▶ **Aufgabe a**: Gib aus dem Blogbeitrag über die Energiewende im Südlichen Anhalt den Abschnitt wortgetreu wieder. Beginne bei den Worten „Blogpost | 13.03.2024“ und höre nach „Ortsbürgermeister Thorsten Breitschuh.“ auf.

▶ **Seitenauszug**:

Blogpost | 13.03.2024

Mehrwert für Menschen, Demokratie und Klima

Wärme, Wind und Sonne beflügeln eine ländliche Region in Sachsen-Anhalt
Windräder stehen hinter einem See

Blick auf einen Windpark im Südlichen Anhalt. 

Kann der transformative Umbau der Energieversorgung Richtung 100 % Erneuerbare Energien auch im ländlichen Raum in Ostdeutschland Perspektiven für gesellschaftliche und wirtschaftliche Teilhabe schaffen? Kann dadurch sogar eine Stimmung entstehen, die die Demokratie in der Region stabilisiert? Christoph und Christiane Bals machen sich auf Spurensuche in der Stadt Südliches Anhalt. Hier besuchen sie die Renergiewerke Fuhne, Gesellschaft der „GP JOULE Gruppe“, und den Ortsbürgermeister Thorsten Breitschuh.

Sachsen-Anhalt: flache Felder, Blicke bis zum Horizont, weiter, blauer Himmel wölbt sich über die Ortschaften, durch die wir unterwegs sind. In der Kleinstadt Raguhn-Jeßnitz, im Landkreis Anhalt-Bitterfeld, gewann Anfang Juli 2023 die AfD mit Hannes Loth erstmals in Sachsen-Anhalt eine Wahl. Er ist seitdem hauptamtlicher Bürgermeister. Im selben Landkreis liegt auch die Stadt Südliches Anhalt mit insgesamt 13.200 hier lebenden Menschen, vor etwa 15 Jahren aus 24 Ortschaften entstanden. Hier gewann Thomas Schneider (unabhängig) die Bürgermeisterwahl im September 2023 bereits im ersten Wahlgang mit 51 % und deklassierte die anderen Kandidaten, Sven Meyer (Freie Wähler) mit 28,5 % und Matthias Schütz (Linke) mit 20,4 %.

▶ **Aufgabe b**: Schreibe die Zeilen der Datensätze genau ab, vom Anfang der Datensätze bis einschließlich der Zeile mit „Reject All (1309, 751)“. Lass die Bilder in deiner Antwort weg.

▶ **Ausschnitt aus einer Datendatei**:

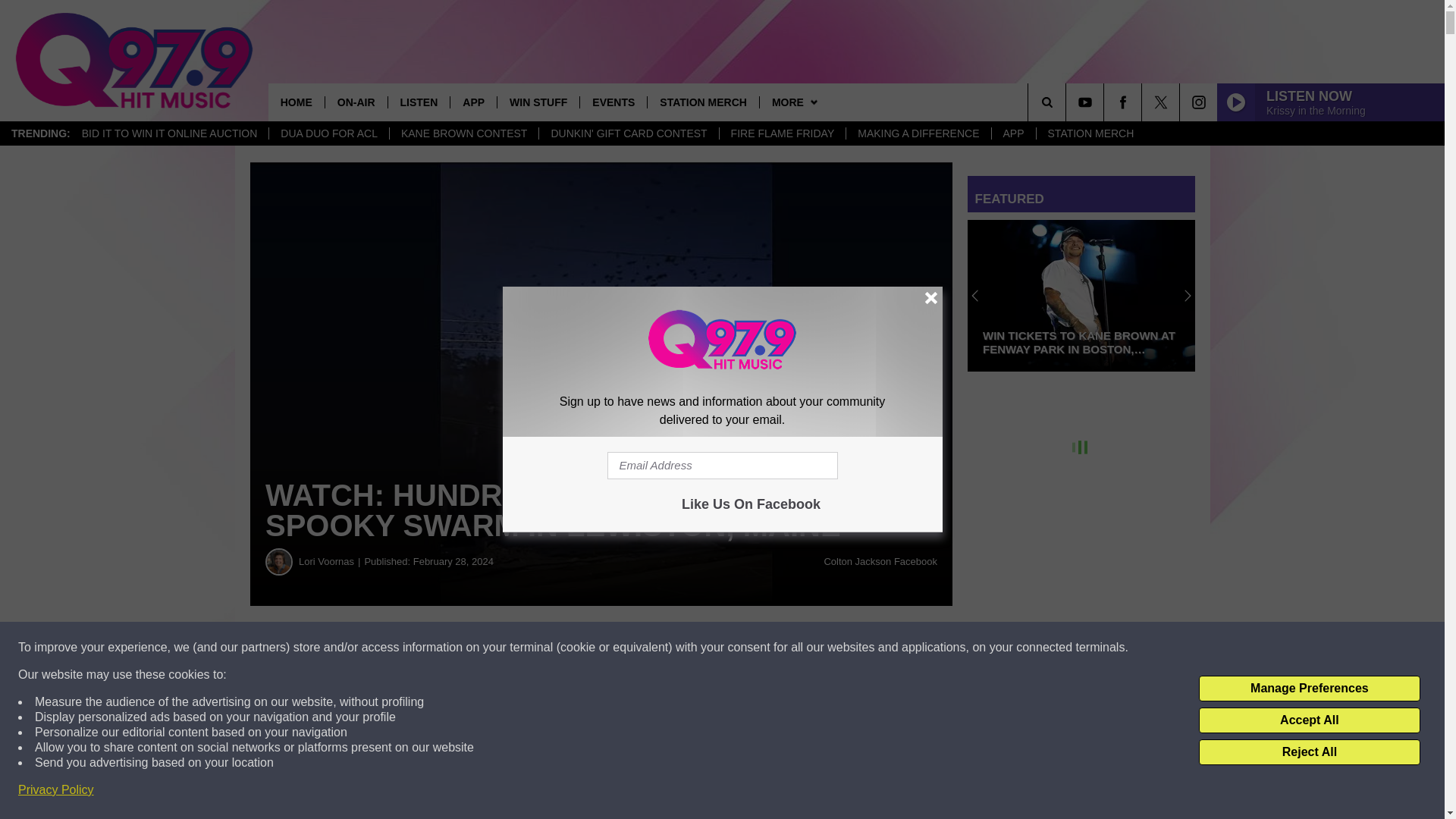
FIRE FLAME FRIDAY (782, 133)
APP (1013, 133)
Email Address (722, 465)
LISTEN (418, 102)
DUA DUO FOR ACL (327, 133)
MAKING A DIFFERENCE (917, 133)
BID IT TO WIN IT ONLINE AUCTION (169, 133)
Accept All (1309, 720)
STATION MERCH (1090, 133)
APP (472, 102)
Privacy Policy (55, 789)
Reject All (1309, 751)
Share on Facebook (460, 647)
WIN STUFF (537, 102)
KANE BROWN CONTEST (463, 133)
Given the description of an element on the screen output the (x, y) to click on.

▶ **Vollständige Antwort a**:
Blogpost | 13.03.2024

Mehrwert für Menschen, Demokratie und Klima

Wärme, Wind und Sonne beflügeln eine ländliche Region in Sachsen-Anhalt
Windräder stehen hinter einem See

Blick auf einen Windpark im Südlichen Anhalt. 

Kann der transformative Umbau der Energieversorgung Richtung 100 % Erneuerbare Energien auch im ländlichen Raum in Ostdeutschland Perspektiven für gesellschaftliche und wirtschaftliche Teilhabe schaffen? Kann dadurch sogar eine Stimmung entstehen, die die Demokratie in der Region stabilisiert? Christoph und Christiane Bals machen sich auf Spurensuche in der Stadt Südliches Anhalt. Hier besuchen sie die Renergiewerke Fuhne, Gesellschaft der „GP JOULE Gruppe“, und den Ortsbürgermeister Thorsten Breitschuh.

▶ **Vollständige Antwort b**:
FIRE FLAME FRIDAY (782, 133)
APP (1013, 133)
Email Address (722, 465)
LISTEN (418, 102)
DUA DUO FOR ACL (327, 133)
MAKING A DIFFERENCE (917, 133)
BID IT TO WIN IT ONLINE AUCTION (169, 133)
Accept All (1309, 720)
STATION MERCH (1090, 133)
APP (472, 102)
Privacy Policy (55, 789)
Reject All (1309, 751)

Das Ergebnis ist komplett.